From: Bill Fink <billfink@mindspring.com>
To: Andi Kleen <andi@firstfloor.org>
Cc: Neil Horman <nhorman@tuxdriver.com>,
Andrew Gallatin <gallatin@myri.com>,
Brice Goglin <Brice.Goglin@inria.fr>,
Linux Network Developers <netdev@vger.kernel.org>,
Yinghai Lu <yhlu.kernel@gmail.com>
Subject: Re: Receive side performance issue with multi-10-GigE and NUMA
Date: Wed, 12 Aug 2009 00:30:49 -0400 [thread overview]
Message-ID: <20090812003049.185cd52a.billfink@mindspring.com> (raw)
In-Reply-To: <87ws5af0km.fsf@basil.nowhere.org>
On Wed, 12 Aug 2009, Andi Kleen wrote:
> Bill Fink <billfink@mindspring.com> writes:
> >
> > I originally tried to just use alloc_pages_node() instead of alloc_pages(),
> > but it didn't help. As mentioned in an earlier e-mail, that seems to
> > be because I discovered that doing:
> >
> > find /sys -name numa_node -exec grep . {} /dev/null \;
> >
> > revealed that the NUMA node associated with _all_ the PCI devices was
> > always 0, when at least some of them should have been associated with
> > NUMA node 2, including 6 of the 12 Myricom 10-GigE devices.
>
> > I discovered today that the NUMA node cpulist/cpumap is also wrong.
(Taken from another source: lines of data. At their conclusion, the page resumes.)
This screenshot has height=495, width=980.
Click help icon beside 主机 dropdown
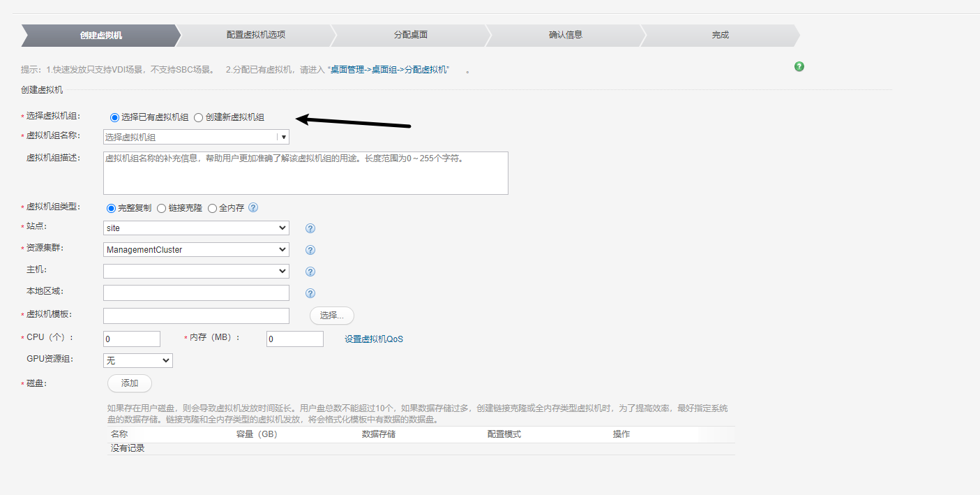[310, 272]
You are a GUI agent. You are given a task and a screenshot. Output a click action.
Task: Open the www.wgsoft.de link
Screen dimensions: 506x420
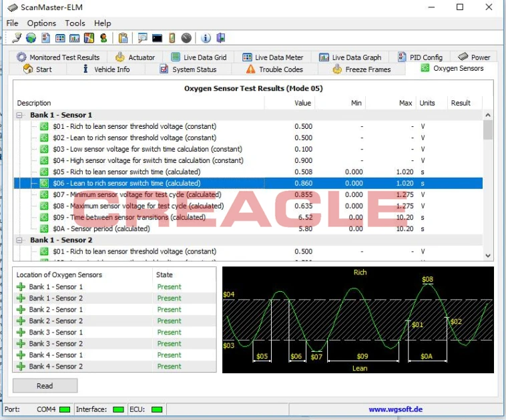pos(395,409)
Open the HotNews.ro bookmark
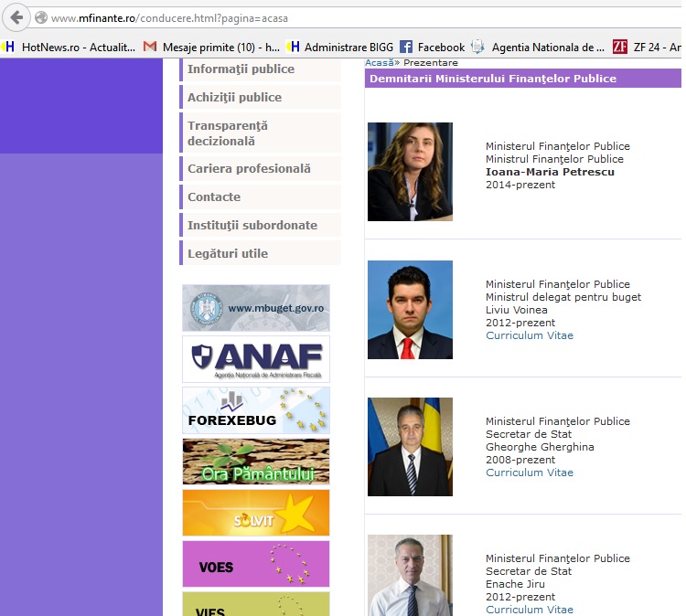The height and width of the screenshot is (616, 686). tap(73, 47)
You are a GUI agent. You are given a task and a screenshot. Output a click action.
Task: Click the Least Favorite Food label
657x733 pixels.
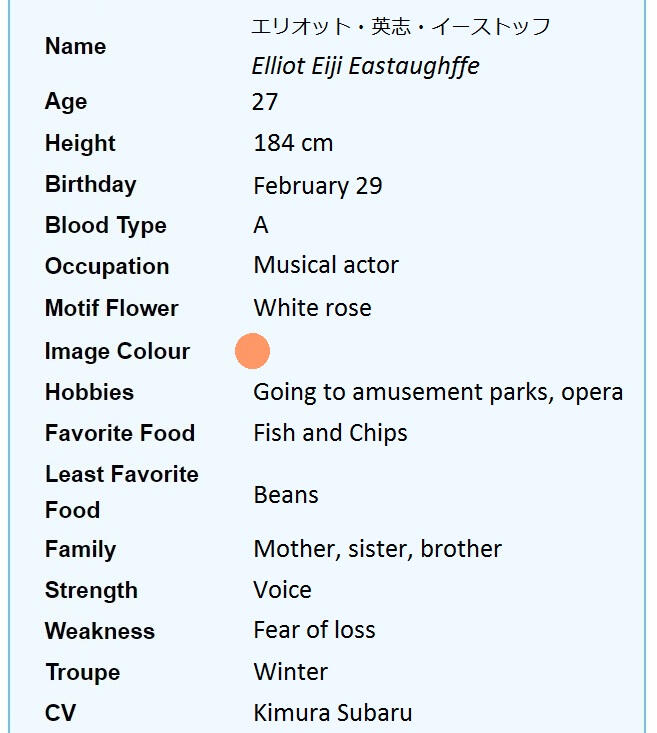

> > A cat of /sys/devices/system/node/node0/cpulist returns "0-7" (with a
> > cpumask of 00000000,000000ff), while the cpulist for node2 is empty
> > (with a cpumask of 00000000,00000000). The distance is correct,
> > with "10 20" for node 0 and "20 10" for node2.
>
> When the CPU nodes are not correct the device nodes are unlikely
> to correct either. In fact your system likely has no node 1 configured,
> right?
That was right. There was no node 1, only nodes 0 and 2.
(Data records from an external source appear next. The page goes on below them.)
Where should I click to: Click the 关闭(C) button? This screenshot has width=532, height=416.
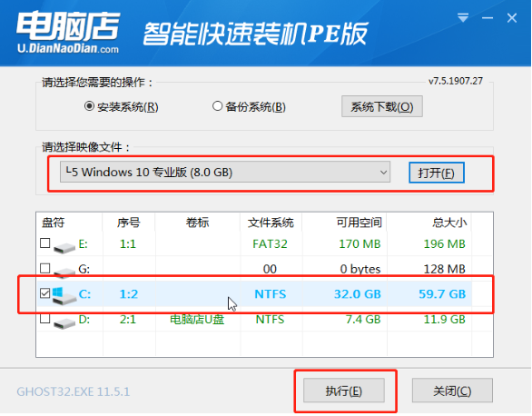(x=452, y=391)
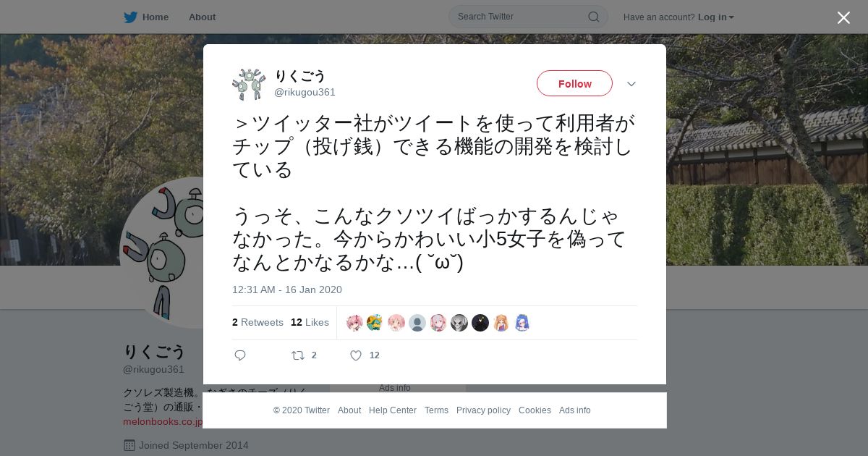Viewport: 868px width, 456px height.
Task: Open the Privacy policy footer link
Action: click(483, 410)
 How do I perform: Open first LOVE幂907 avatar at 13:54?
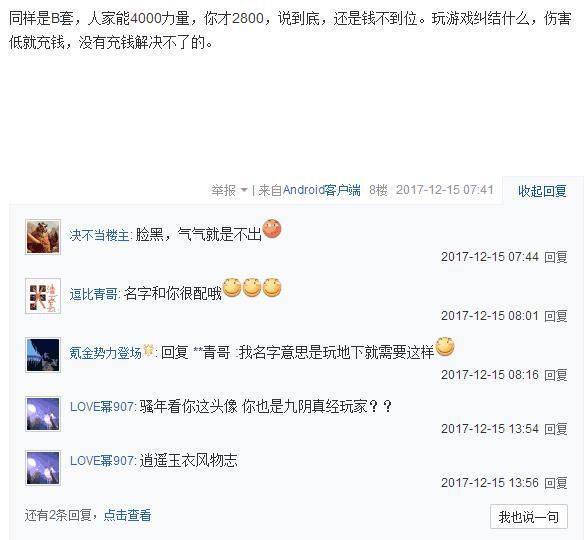pos(43,414)
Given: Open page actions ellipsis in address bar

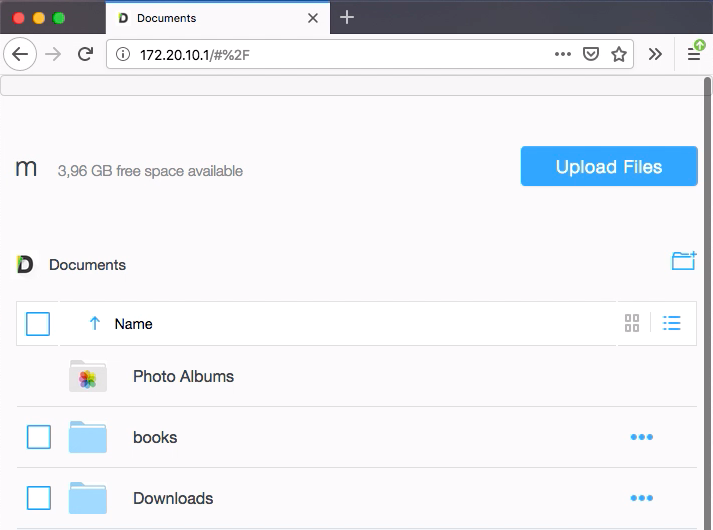Looking at the screenshot, I should (563, 54).
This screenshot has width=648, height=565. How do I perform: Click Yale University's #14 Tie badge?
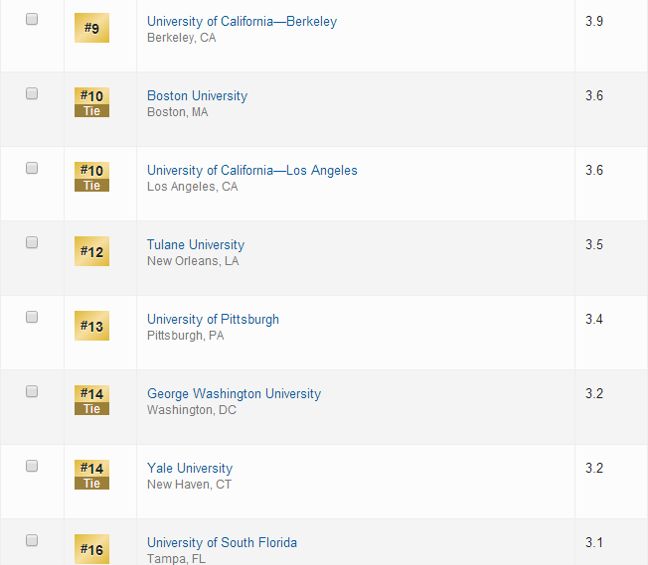coord(92,474)
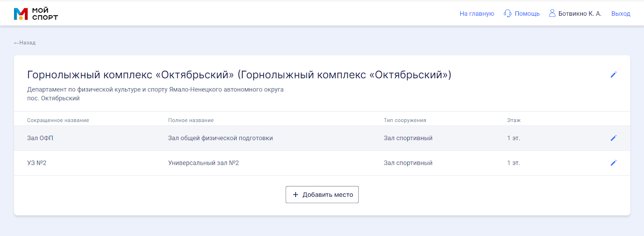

> This information comes from the BIOS. So either your BIOS is broken
> or you simply didn't enable NUMA mode in the BIOS, but configured
> memory interleaving.
>
> If you post dmesg output somewhere I can take a look.
I did have NUMA enabled, and memory was configured as independent
rather than interleaved.
Based on all the discussions, it seemed a good possibility that the
BIOS was broken. Today a colleague checked the SuperMicro site, and
discovered and installed a newer version of the BIOS. Things seem
better now, but not totally correct.
There are now NUMA nodes 0 and 1 instead of 0 and 2, and the CPUs
for node 0 are 0 through 3 while the CPUs for node 1 are 4 through 7
(previously the even CPUs were on the first Xeon 5580 processor while
the odd CPUs were on the second processor).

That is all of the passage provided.